Full-Text Indexing and Search


    Search engine

    CMS Full-Text Indexing and Search Basics | Overview | Documentation (image)

    KUSoftas full-text indexing and search engine (in this document Search engine) is enterprise search platform designed to be used in the shared hosting. It is pure PHP application and does not require standalone full-text search server with servlet container such as Apache Solr or Elasticsearch (both are based on Apache Lucene). Search engine is well integrated into CMS as well as it allows easy to create various search indexes that fits customer needs.

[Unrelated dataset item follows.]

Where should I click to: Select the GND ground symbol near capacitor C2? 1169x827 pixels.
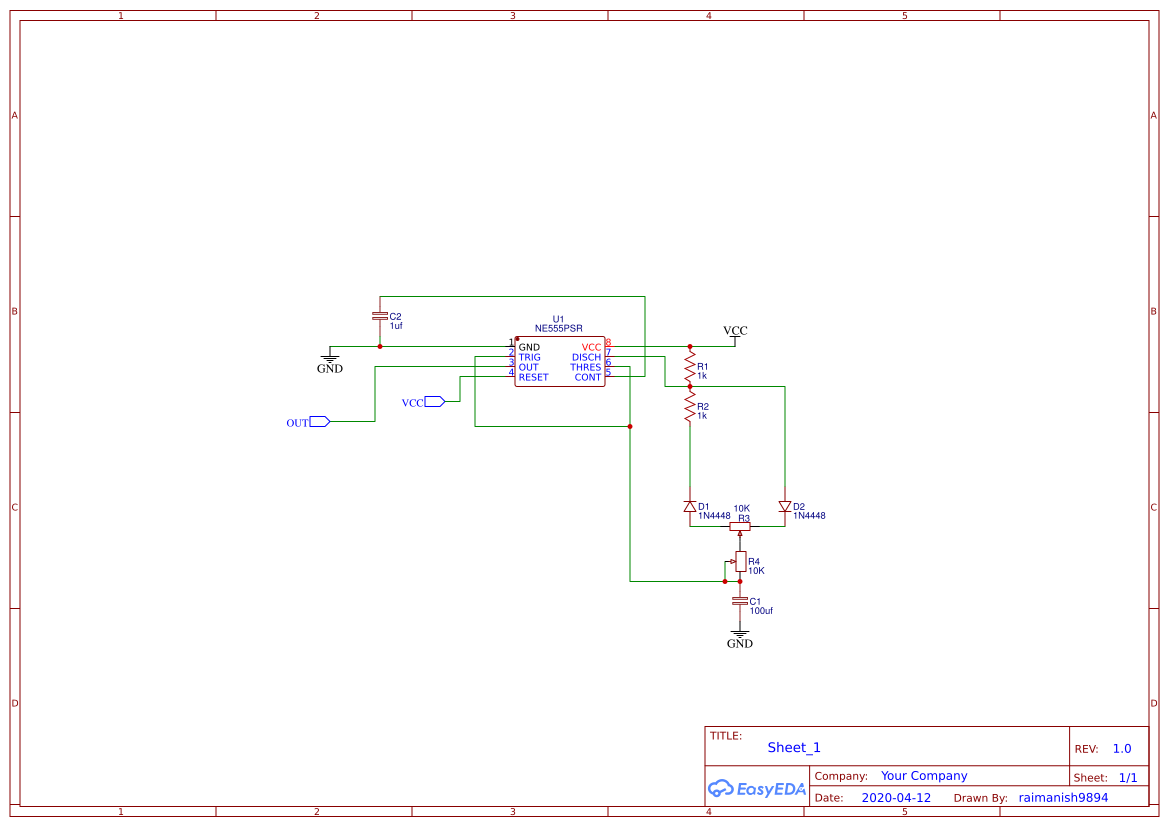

Low cost of ownership based on very cheap shared hosting targets small business companies also it is very important for bigger enterprises too.

    Search engine brings enterprise full-text indexing and search availability for non expensive systems that was not possible using Apache Solr or Elasticsearch yet.

    Search engine structure:

    • Sites. Search engine can be used for:
      • Site search
      • E-commerce catalog search and filtering
      • Library system catalog search and A-z browsing
      • Other
    • Tools. More info about Search engine tools.
    • Other. Index update may be done by direct call of RESTful API (example Linux Cron). Third party applicatons may use RESTful API too.
    • RESTful API. All interactions with Search engine may be done using this API only. More info about Search engine RESTful API.
    • Indexing. Site pages, plugin data or other external items may be indexed.
    • Search. Search can be done using keyword, phrase or expression using Apache Lucene Query Syntax. KUSoftas CMS currently does not support: proximity and regular expression search). Index may be browsed by words in A-z order like in library system.
    • Management. This is backed for Search engine tools.
    • DB and FSA. All index data are stored into RDBMS shema. Fuzzy search use Levenshtein FSA (finite state automata).

    Indexing process

    CMS Full-Text Indexing and Search Basics | Overview | Documentation (image)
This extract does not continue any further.